Dunque, secondo questa interpretazione, Miyazaki sta facendo un tributo a una ragazzina che in seguito a un tragico incidente perde la vita. Questo accade nel 1963 proprio a Sayama, dove una notte una bimba scompare e il suo cadavere viene ritrovato da sua sorella. Il Sayama Jiken, l’incidente di Sayama, secondo questa corrente di pensiero ha ispirato la storia. Satsumi è la traduzione di maggio in giapponese arcaio e Mei è una giapponesizzazione di May, maggio in inglese;  e il Sayama jiken avviene a maggio e ha come protagoniste due sorelle.

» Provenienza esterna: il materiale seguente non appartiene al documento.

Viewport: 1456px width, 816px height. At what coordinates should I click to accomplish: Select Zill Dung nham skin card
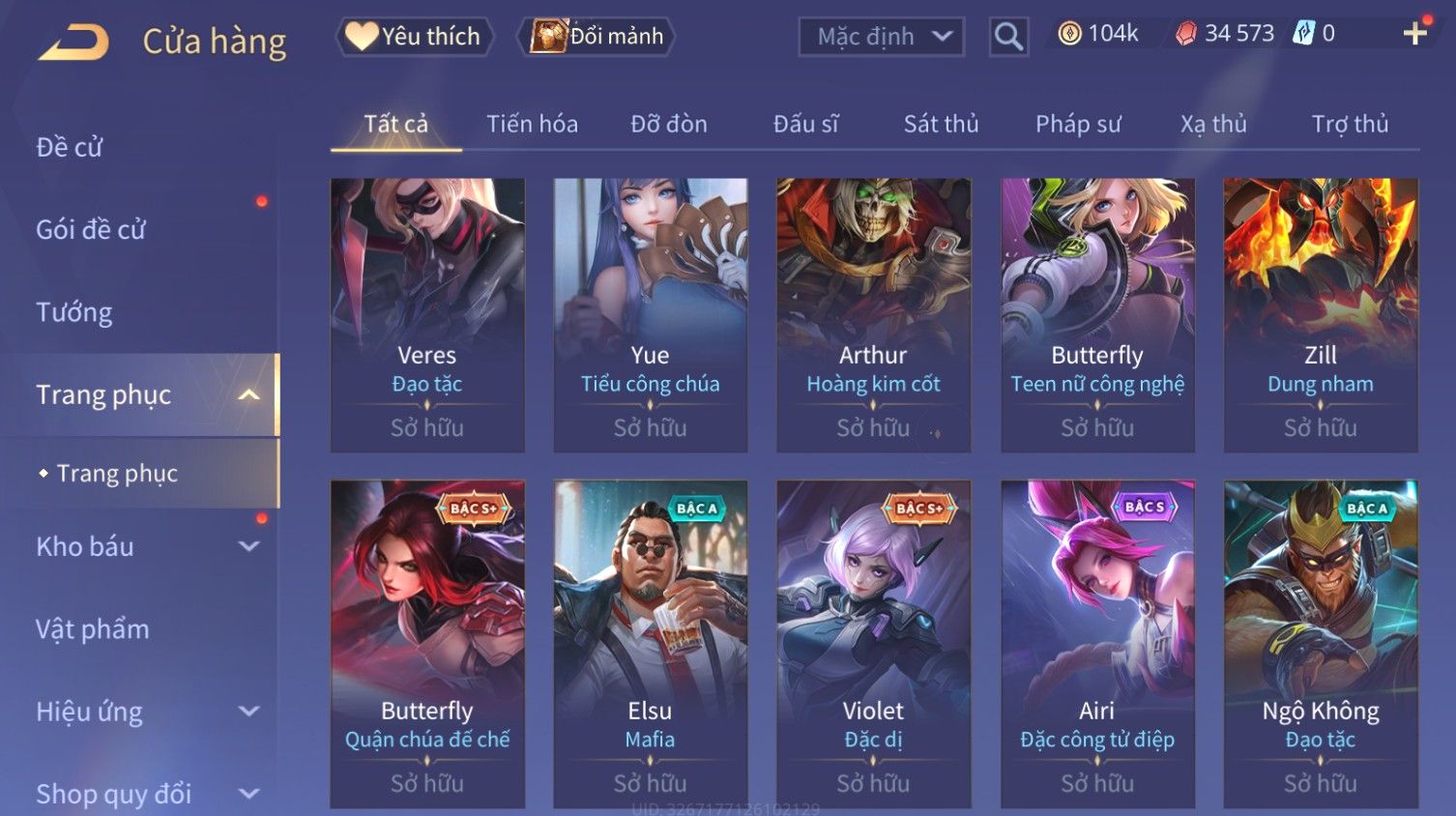click(x=1321, y=315)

Quando Mei scompare e Satsuki va alla sua ricerca, trova una scarpetta molto simile a quella che indossa la sorellina. Dopo vane e lunghe ricerche, corre da Totoro che a bordo del Neko-Bus (il bus gatto), trova infine Mei. Quindi, questo significa che anche Satsuki muore, per raggiungere la sorellina morta e che il neko-bus sia il traghetto verso la morte. 

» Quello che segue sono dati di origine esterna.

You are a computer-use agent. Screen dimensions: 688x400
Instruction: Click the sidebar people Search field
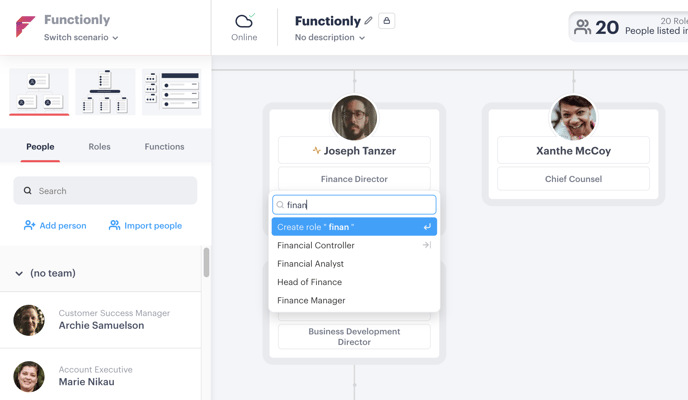click(x=105, y=191)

Ci sono molti che sostengono che, in seguito alla scomparsa di Mei, quando la bimba viene ritrovata, la sua ombra non compare più, essendo appunto uno spirito.

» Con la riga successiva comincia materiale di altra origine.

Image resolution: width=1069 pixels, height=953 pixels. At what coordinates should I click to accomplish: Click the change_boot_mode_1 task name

Un’altra corrente di pensiero invece nega assolutamente questa tesi, affermando che Totoro è un semplice film di animazione. L’ambientazione scelta da Miyazaki a Sayama, non è una scelta che fa per ricordare la tragedia dell’incidente, che è effettivamente accaduta. Miyazaki sceglie la foresta nei pressi di Sayama perché, in seguito all’urbanizzazione degli anni ’70 e ’80 di Tokyo, nei quali pressi si trova la foresta, Miyazaki sente il bisogno di preservare la foresta, messa a repentaglio proprio da questa frenetica urbanizzazione. Quindi lui, come altri artisti, avrebbe scelto questo posto come invito a preservarlo. Apparentemente, riuscì nella sua impresa, infatti la foresta è oggi chiamata la Foresta di Totoro.

Io non so certa di quale interpretazione sia giusta. 

So che il film Il mio vicino Totoro mi ha trasmesso una leggera inquietudine. In particolare, quando le due sorelline sono sotto la pioggia ad aspettare l’autobus nella foresta, la scena mi ispira una certa tristezza, e onestamente anche un’idea di morte. Questi autobus che vanno e vengono, nessuno scende per loro, loro che non sanno cosa aspettano, come delle anime che hanno dimenticato di essere morte.

Ad ogni modo, Miyazaki nega nel modo più assoluto che Totoro sia uno shinigami, e nega ogni legame con il Sayama jiken.